*GIVEN RECORDS:*

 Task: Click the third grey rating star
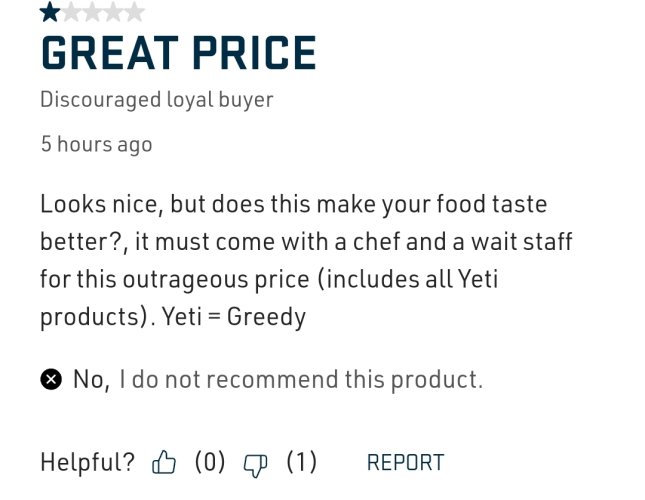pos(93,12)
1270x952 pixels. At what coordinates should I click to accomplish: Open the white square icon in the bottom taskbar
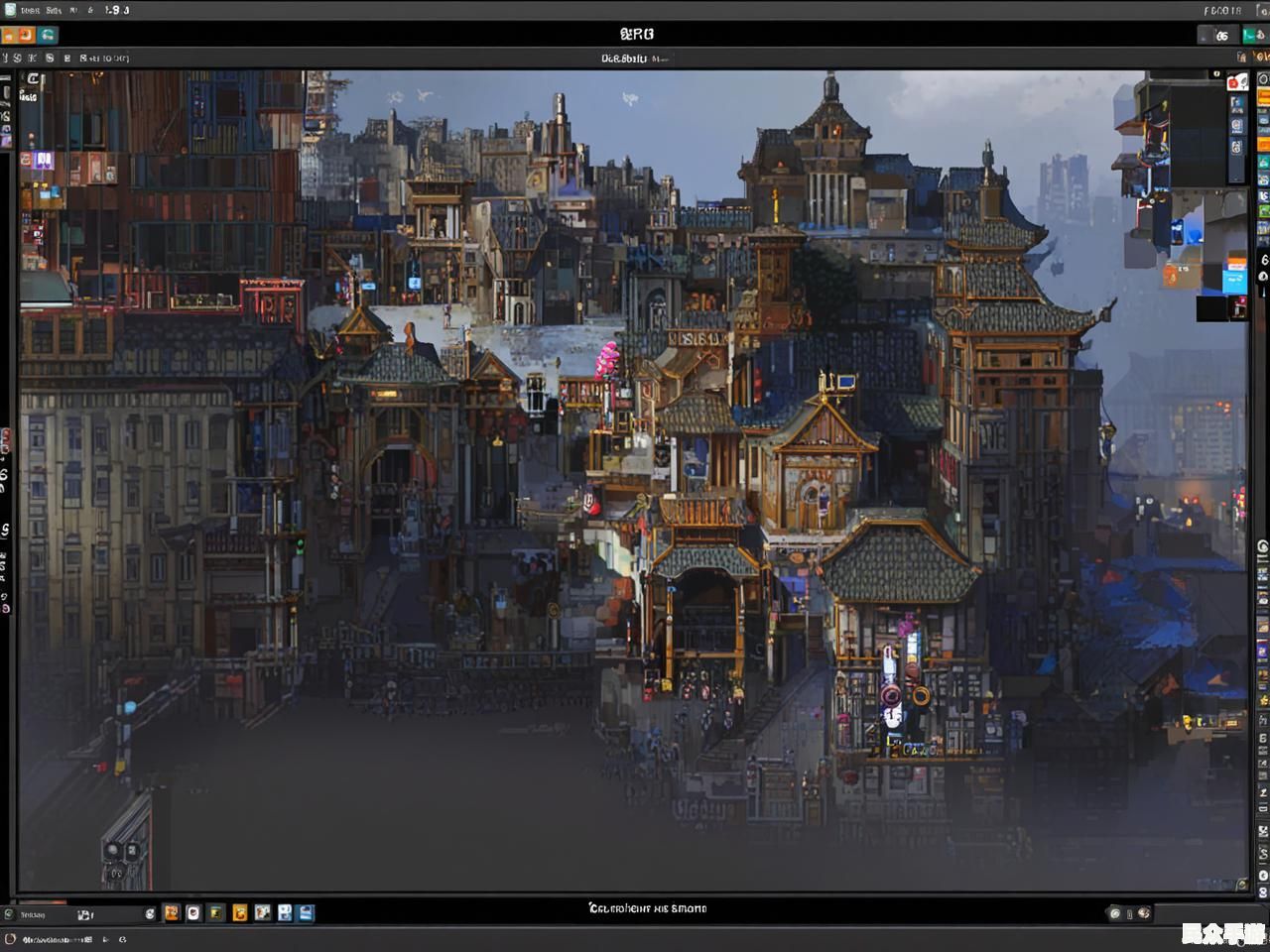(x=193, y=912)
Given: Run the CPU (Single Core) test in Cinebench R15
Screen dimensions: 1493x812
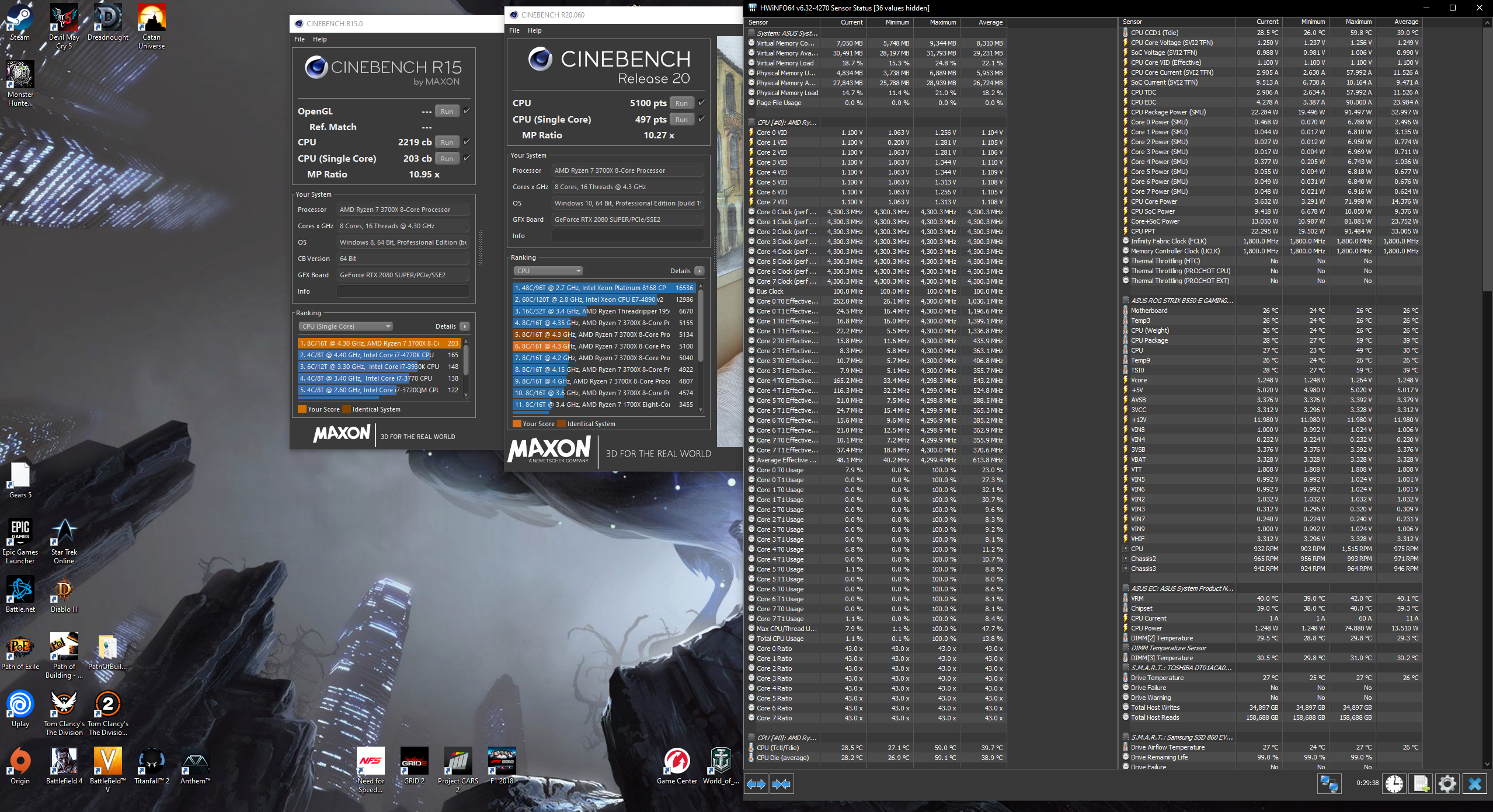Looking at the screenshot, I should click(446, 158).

*DO THIS:* Switch "test" to "benchmark" across all the entries above, keeping everything else the same, and leave out the pictures.

*ANSWER BELOW:*
 Task: Click the third grey rating star
pos(93,12)
1270x952 pixels. At what coordinates should I click to accomplish: Open the white square icon in the bottom taskbar
(x=193, y=912)
Given: Run the CPU (Single Core) benchmark in Cinebench R15
Screen dimensions: 1493x812
Looking at the screenshot, I should click(446, 158).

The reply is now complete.